(Collected data entries)
※

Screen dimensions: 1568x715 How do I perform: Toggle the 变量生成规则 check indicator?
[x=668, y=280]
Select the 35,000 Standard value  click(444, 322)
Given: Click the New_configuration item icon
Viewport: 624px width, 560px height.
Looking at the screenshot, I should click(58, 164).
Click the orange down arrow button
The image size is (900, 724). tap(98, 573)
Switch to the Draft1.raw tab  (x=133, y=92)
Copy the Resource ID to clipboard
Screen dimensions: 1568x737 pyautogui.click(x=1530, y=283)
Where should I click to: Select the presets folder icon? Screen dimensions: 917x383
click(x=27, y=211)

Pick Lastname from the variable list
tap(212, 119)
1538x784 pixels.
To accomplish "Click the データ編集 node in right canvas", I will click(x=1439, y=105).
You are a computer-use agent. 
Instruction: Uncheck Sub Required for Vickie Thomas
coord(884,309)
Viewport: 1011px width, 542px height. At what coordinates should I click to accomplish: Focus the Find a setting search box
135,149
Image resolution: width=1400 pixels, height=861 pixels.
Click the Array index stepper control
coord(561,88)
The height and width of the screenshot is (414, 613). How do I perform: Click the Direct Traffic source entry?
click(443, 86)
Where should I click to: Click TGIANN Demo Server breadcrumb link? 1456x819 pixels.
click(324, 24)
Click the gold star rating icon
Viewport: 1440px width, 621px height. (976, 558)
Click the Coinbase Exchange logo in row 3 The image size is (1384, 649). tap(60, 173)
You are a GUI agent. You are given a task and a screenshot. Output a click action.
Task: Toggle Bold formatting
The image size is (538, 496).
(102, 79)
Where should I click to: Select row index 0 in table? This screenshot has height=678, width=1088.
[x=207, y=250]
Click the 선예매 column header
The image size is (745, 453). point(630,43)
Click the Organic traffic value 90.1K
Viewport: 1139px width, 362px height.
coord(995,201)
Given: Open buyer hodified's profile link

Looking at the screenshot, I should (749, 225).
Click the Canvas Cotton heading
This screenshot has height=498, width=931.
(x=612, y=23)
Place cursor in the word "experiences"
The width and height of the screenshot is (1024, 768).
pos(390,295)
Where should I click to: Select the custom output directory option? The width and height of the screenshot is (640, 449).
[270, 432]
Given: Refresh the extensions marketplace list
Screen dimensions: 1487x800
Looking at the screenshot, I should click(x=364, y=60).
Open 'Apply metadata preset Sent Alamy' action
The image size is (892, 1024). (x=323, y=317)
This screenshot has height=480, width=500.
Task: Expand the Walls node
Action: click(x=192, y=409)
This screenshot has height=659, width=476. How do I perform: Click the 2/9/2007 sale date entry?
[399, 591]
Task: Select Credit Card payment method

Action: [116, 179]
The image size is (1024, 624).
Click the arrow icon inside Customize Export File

※

PROBLEM DESCRIPTION> Count the lines above that contain the word "agent". Give only the number.

REPLY TO THE EXERCISE> 2